- **Testo da leggere**:
La nascita del Battaglione Garibaldi Mazzini

Arcangelo Bortolotti e le bande dei militari
Il Tenente Colonnello Arcangelo Bortolotti, originario di Miane, fin dal settembre 1943 incominciò ad organizzare un gruppo di resistenti nelle zona prealpina circostante, beneficiando del continuo afflusso di militari, che tentavano di fuggire ai rastrellamenti tedeschi. Nel giro di breve tempo, Bortolotti e il Capitano Arturo Mazzei raccolsero attorno a loro centinaia di sbandati ed instaurarono rapporti proficui con i fondatori di simili formazioni della zona: il Tenente Colonnello Zancanaro di Feltre, il Tenente Professor Toni Adami di Valdobbiadene, il notaio Besignani di Pieve di Soligo, il Tenente Ermenegildo Pedron (Libero) di Vittorio Veneto.
Le cosiddette “Bande armate alpine”, in base a quanto hanno scritto negli anni ’70 e ’80 Fausto Schiavetto e fonti politicamente schierate a “sinistra”, erano delle formazioni militari che, per principi e filosofia, si distinguevano dalla Resistenza partigiana in ragione di una più rigida disciplina, di una dichiarata apoliticità e, soprattutto, di un palese “attesismo”, in previsione dell’arrivo in tempi brevi degli Alleati. Ne conseguivano il rifiuto della lotta armata così com’era concepita dalle bande partigiane, una certa chiusura verso la popolazione (e quindi i renitenti), uno stretto legame economico con i borghesi ed i proprietari terrieri, infine, il rifiuto di ogni collaborazione con le nascenti formazioni partigiane, al fine di evitare la guerra di popolo e i suoi lutti. Per tutte queste ragioni, non è un caso se l’incontro di Bavaria (frazione di Nervesa della Battaglia) del 7 ottobre 1943, proposto dal repubblicano Teodolfo Tessari di Treviso per cercare di trovare un compromesso tra i partiti della nascente Resistenza (il Pci con Pietro Dal Pozzo, in primis) ed i leader delle principali formazioni di militari, si sia concluso con un nulla di fatto. Il successivo tentativo di Feltre (attorno alla metà di novembre del 1943), tra il Tenente Colonnello Zancanaro ed i rappresentanti del distaccamento Garibaldino Buscarin e dei partiti antifascisti, recise definitivamente i rapporti, in seguito al rifiuto dell’ufficiale di concedere aiuti economici alle prime bande resistenti.

- **Materiale**:
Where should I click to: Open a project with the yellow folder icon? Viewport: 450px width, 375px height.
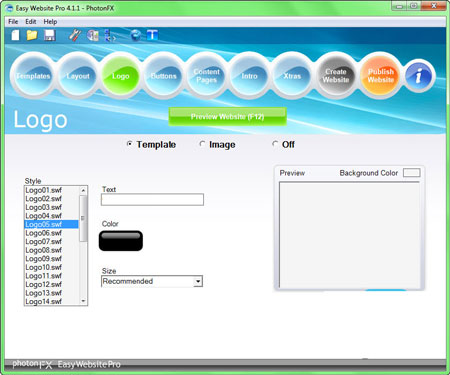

- **Consegna**: Per favore, prosegui il testo sulla nascita del Battaglione Garibaldi Mazzini, ripartendo subito dopo la sua ultima frase. Le righe non hanno alcun ruolo in questo.

- **Risposta**:
Questa politica di chiusura, insieme all’arresto di Bortolotti, con i figli, e di Mazzei (27 novembre 1943) ˗ il primo liberato, il secondo deceduto nelle carceri di Padova in seguito alle torture subite ˗ determinò l’esaurimento dell’esperienza delle bande “attesiste” già nel dicembre dello stesso anno e, per conseguenza, l’inizio della lotta armata, diretta dal Partito Comunista <9.
Il Professor Antonio Giuseppe Adami (Toni)
Il gruppo del Tenente Antonio Giuseppe Adami (Toni) era invece molto eterogeneo e tutt’altro che settario: si componeva infatti di ex prigionieri (inglesi, francesi, indiani e slavi), di militari sbandati e di un numero in continua crescita di giovani renitenti di Miane e di Valdobbiadene, che si rifugiarono dalle parti di Pian de Farnè e di Mariech. Il suo fondatore, nato a Mel (BL) il 17 gennaio 1905 e residente a Santo Stefano di Valdobbiadene, non era uno sprovveduto qualunque, ma un uomo all’avanguardia per i suoi tempi e per il mondo contadino in cui viveva: laureato in Legge a Padova e in Lettere e Filosofia alla Cattolica di Milano, antifascista di lunga data, impossibilitato a svolgere la sua professione per aver rifiutato la tessera del partito fascista, era un intellettuale straordinariamente dotato, che, ciononostante, non mirava ad esaltare sé stesso. Insomma, senza volerlo, era diventato un trascinatore, proprio perché persona fuori dal comune che viveva con semplicità in mezzo alla gente e che la sua gente ammirava e rispettava, pur con le sue stranezze. Per tutte queste ragioni, il mito di Toni Adami è ancor oggi vivo nella memoria popolare, tanto che il mistero sulla sua morte continua a suscitare dubbi, incertezze e molti sospetti <10.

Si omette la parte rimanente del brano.